Яндекс разработал опенсорс-проект для экономии затрат на внедрение нейросетей
Представитель команды исследователей Yandex Research Владимир Малиновский разработал опенсорс-проект (проект с открытым исходным кодом), который позволит сократить расходы на внедрение искусственного интеллекта.
Сервис основан на базе большой языковой модели, насчитывающей 8 миллиардов параметров. Запустить нейросеть можно на ПК или мобильном устройстве, используя любой браузер. Данный метод позволяет сократить затраты компаний на вычислительные мощности и сделать разработку и применение больших языковых моделей дешевле. Исходный код проекта опубликован на GitHub в свободном доступе.

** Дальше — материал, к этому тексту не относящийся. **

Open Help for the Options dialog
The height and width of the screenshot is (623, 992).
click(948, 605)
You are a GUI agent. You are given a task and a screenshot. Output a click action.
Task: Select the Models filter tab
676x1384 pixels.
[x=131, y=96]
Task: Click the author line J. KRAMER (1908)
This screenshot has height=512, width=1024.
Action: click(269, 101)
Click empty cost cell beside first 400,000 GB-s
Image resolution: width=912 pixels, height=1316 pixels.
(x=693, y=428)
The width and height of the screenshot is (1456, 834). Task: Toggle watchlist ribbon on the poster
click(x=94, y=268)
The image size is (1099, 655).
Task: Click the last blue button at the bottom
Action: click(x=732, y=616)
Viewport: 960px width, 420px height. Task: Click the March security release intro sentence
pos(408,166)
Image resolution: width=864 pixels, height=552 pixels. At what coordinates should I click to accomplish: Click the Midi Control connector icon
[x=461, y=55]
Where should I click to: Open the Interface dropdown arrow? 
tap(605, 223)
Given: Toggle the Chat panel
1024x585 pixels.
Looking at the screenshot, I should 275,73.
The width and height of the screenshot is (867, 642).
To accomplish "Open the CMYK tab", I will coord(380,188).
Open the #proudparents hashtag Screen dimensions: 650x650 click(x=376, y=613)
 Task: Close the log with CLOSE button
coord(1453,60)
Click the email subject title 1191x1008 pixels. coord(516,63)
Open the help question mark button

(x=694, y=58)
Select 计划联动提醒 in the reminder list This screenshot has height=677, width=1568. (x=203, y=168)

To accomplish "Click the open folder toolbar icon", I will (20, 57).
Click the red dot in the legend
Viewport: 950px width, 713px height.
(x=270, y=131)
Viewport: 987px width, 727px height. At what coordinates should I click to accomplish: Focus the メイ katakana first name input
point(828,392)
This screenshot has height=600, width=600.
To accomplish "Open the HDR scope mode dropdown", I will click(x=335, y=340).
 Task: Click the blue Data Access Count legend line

Исследователь применил способ сжатия нейросетей AQLM, который является совместной разработкой команды Yandex Research и специалистов университетов ISTA (Австрия) и KAUST (Саудовская Аравия). Новая технология позволила отказаться от мощных графических процессоров и перенести все вычисления на устройство.
Код написан на языке программирования Rust и может быть запущен на любом языке внутри браузера. Сжатие модели осуществляется комбинированным методом: уменьшение размера модели в 6-8 раз, ускорение работы и исправление ошибок, которые могут возникнуть при сжатии. Например, модель Llama3.1-8B при сжатии в 6 раз и размере 2,5 ГБ, сохранила 80% качества ответов от первоначальной версии.
К слову, благодаря разработкам команды исследователей Yandex Research, Яндекс стал одной из ведущих технологических компаний по машинному обучению больших языковых моделей.